Prompt |
Each entry in the material below should be reproduced exactly.

Provided data |
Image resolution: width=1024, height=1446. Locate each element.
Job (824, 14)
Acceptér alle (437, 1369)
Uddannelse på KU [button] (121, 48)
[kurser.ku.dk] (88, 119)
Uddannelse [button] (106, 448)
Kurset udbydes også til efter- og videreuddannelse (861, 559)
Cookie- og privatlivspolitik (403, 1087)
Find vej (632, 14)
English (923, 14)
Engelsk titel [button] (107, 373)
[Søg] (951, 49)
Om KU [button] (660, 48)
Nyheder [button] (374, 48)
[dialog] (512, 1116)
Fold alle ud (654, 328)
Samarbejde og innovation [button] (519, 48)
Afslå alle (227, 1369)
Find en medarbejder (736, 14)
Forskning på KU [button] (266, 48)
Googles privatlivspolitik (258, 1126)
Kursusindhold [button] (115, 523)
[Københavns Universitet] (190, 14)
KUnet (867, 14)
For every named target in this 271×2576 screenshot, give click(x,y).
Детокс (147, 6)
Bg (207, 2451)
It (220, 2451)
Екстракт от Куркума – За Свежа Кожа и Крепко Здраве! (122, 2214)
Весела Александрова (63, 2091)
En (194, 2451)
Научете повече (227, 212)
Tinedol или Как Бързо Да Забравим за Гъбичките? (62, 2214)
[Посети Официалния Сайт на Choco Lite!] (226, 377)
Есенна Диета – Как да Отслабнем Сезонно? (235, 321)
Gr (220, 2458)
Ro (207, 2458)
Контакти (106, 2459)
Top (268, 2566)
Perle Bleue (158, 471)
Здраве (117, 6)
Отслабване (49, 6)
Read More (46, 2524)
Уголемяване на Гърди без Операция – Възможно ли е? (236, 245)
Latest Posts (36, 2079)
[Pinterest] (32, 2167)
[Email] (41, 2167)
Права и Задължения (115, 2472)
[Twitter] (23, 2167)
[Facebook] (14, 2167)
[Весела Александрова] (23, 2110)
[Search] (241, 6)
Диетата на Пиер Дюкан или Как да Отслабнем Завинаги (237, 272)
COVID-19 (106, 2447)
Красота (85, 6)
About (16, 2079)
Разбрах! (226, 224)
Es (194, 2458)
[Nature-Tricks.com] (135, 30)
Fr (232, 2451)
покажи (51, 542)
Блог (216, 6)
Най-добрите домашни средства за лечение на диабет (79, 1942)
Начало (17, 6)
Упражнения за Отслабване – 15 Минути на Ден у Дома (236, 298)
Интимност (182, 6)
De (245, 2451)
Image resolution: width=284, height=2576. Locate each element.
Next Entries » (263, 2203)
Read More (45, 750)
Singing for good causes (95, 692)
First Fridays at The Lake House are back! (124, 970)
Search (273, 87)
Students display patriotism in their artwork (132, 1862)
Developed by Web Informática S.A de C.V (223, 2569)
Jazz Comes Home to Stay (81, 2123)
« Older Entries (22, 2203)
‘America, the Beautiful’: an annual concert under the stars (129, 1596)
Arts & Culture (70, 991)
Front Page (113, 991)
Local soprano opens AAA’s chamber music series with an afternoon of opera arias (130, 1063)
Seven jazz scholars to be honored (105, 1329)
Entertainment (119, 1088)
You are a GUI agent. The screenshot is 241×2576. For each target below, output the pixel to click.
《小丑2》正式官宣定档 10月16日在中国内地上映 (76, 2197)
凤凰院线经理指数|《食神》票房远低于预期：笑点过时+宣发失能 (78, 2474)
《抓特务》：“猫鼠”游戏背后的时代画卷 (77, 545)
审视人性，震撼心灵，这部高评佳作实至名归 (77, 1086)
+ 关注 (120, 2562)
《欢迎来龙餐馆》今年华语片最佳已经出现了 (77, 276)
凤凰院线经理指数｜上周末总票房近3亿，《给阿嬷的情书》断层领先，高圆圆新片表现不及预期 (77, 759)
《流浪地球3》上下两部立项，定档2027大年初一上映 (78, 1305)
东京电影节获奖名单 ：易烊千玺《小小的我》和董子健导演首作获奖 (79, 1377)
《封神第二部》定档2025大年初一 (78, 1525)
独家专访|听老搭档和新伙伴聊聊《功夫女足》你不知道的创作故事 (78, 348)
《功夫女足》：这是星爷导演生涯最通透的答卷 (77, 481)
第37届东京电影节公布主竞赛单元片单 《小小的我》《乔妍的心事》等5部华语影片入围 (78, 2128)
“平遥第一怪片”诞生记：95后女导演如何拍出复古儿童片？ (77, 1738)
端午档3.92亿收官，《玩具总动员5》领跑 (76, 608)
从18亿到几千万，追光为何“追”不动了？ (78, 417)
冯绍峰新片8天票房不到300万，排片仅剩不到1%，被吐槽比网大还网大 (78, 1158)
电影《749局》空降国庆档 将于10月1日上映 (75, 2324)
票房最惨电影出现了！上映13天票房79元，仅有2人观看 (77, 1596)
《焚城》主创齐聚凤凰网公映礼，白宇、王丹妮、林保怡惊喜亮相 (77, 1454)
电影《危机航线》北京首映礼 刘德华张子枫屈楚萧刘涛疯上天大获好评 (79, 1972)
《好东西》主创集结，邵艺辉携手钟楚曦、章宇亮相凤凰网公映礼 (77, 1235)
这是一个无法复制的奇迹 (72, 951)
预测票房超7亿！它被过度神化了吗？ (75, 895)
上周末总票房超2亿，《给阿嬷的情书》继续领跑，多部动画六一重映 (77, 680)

Task response |
Image resolution: width=1024, height=1446. Locate each element.
Job (824, 14)
Acceptér alle (437, 1369)
Uddannelse på KU [button] (121, 48)
[kurser.ku.dk] (88, 119)
Uddannelse [button] (106, 448)
Kurset udbydes også til efter- og videreuddannelse (861, 559)
Cookie- og privatlivspolitik (403, 1087)
Find vej (632, 14)
English (923, 14)
Engelsk titel [button] (107, 373)
[Søg] (951, 49)
Om KU [button] (660, 48)
Nyheder [button] (374, 48)
[dialog] (512, 1116)
Fold alle ud (654, 328)
Samarbejde og innovation [button] (519, 48)
Afslå alle (227, 1369)
Find en medarbejder (736, 14)
Forskning på KU [button] (266, 48)
Googles privatlivspolitik (258, 1126)
Kursusindhold [button] (115, 523)
[Københavns Universitet] (190, 14)
KUnet (867, 14)
For every named target in this 271×2576 screenshot, give click(x,y).
Детокс (147, 6)
Bg (207, 2451)
It (220, 2451)
Екстракт от Куркума – За Свежа Кожа и Крепко Здраве! (122, 2214)
Весела Александрова (63, 2091)
En (194, 2451)
Научете повече (227, 212)
Tinedol или Как Бързо Да Забравим за Гъбичките? (62, 2214)
[Посети Официалния Сайт на Choco Lite!] (226, 377)
Есенна Диета – Как да Отслабнем Сезонно? (235, 321)
Gr (220, 2458)
Ro (207, 2458)
Контакти (106, 2459)
Top (268, 2566)
Perle Bleue (158, 471)
Здраве (117, 6)
Отслабване (49, 6)
Read More (46, 2524)
Уголемяване на Гърди без Операция – Възможно ли е? (236, 245)
Latest Posts (36, 2079)
[Pinterest] (32, 2167)
[Email] (41, 2167)
Права и Задължения (115, 2472)
[Twitter] (23, 2167)
[Facebook] (14, 2167)
[Весела Александрова] (23, 2110)
[Search] (241, 6)
Диетата на Пиер Дюкан или Как да Отслабнем Завинаги (237, 272)
COVID-19 (106, 2447)
Красота (85, 6)
About (16, 2079)
Разбрах! (226, 224)
Es (194, 2458)
[Nature-Tricks.com] (135, 30)
Fr (232, 2451)
покажи (51, 542)
Блог (216, 6)
Най-добрите домашни средства за лечение на диабет (79, 1942)
Начало (17, 6)
Упражнения за Отслабване – 15 Минути на Ден у Дома (236, 298)
Интимност (182, 6)
De (245, 2451)
Image resolution: width=284, height=2576. Locate each element.
Next Entries » (263, 2203)
Read More (45, 750)
Singing for good causes (95, 692)
First Fridays at The Lake House are back! (124, 970)
Search (273, 87)
Students display patriotism in their artwork (132, 1862)
Developed by Web Informática S.A de C.V (223, 2569)
Jazz Comes Home to Stay (81, 2123)
« Older Entries (22, 2203)
‘America, the Beautiful’: an annual concert under the stars (129, 1596)
Arts & Culture (70, 991)
Front Page (113, 991)
Local soprano opens AAA’s chamber music series with an afternoon of opera arias (130, 1063)
Seven jazz scholars to be honored (105, 1329)
Entertainment (119, 1088)
You are a GUI agent. The screenshot is 241×2576. For each target below, output the pixel to click.
《小丑2》正式官宣定档 10月16日在中国内地上映 (76, 2197)
凤凰院线经理指数|《食神》票房远低于预期：笑点过时+宣发失能 (78, 2474)
《抓特务》：“猫鼠”游戏背后的时代画卷 (77, 545)
审视人性，震撼心灵，这部高评佳作实至名归 (77, 1086)
+ 关注 (120, 2562)
《欢迎来龙餐馆》今年华语片最佳已经出现了 (77, 276)
凤凰院线经理指数｜上周末总票房近3亿，《给阿嬷的情书》断层领先，高圆圆新片表现不及预期 (77, 759)
《流浪地球3》上下两部立项，定档2027大年初一上映 (78, 1305)
东京电影节获奖名单 ：易烊千玺《小小的我》和董子健导演首作获奖 (79, 1377)
《封神第二部》定档2025大年初一 (78, 1525)
独家专访|听老搭档和新伙伴聊聊《功夫女足》你不知道的创作故事 (78, 348)
《功夫女足》：这是星爷导演生涯最通透的答卷 (77, 481)
第37届东京电影节公布主竞赛单元片单 《小小的我》《乔妍的心事》等5部华语影片入围 (78, 2128)
“平遥第一怪片”诞生记：95后女导演如何拍出复古儿童片？ (77, 1738)
端午档3.92亿收官，《玩具总动员5》领跑 (76, 608)
从18亿到几千万，追光为何“追”不动了？ (78, 417)
冯绍峰新片8天票房不到300万，排片仅剩不到1%，被吐槽比网大还网大 (78, 1158)
电影《749局》空降国庆档 将于10月1日上映 (75, 2324)
票房最惨电影出现了！上映13天票房79元，仅有2人观看 (77, 1596)
《焚城》主创齐聚凤凰网公映礼，白宇、王丹妮、林保怡惊喜亮相 (77, 1454)
电影《危机航线》北京首映礼 刘德华张子枫屈楚萧刘涛疯上天大获好评 (79, 1972)
《好东西》主创集结，邵艺辉携手钟楚曦、章宇亮相凤凰网公映礼 (77, 1235)
这是一个无法复制的奇迹 (72, 951)
预测票房超7亿！它被过度神化了吗？ (75, 895)
上周末总票房超2亿，《给阿嬷的情书》继续领跑，多部动画六一重映 (77, 680)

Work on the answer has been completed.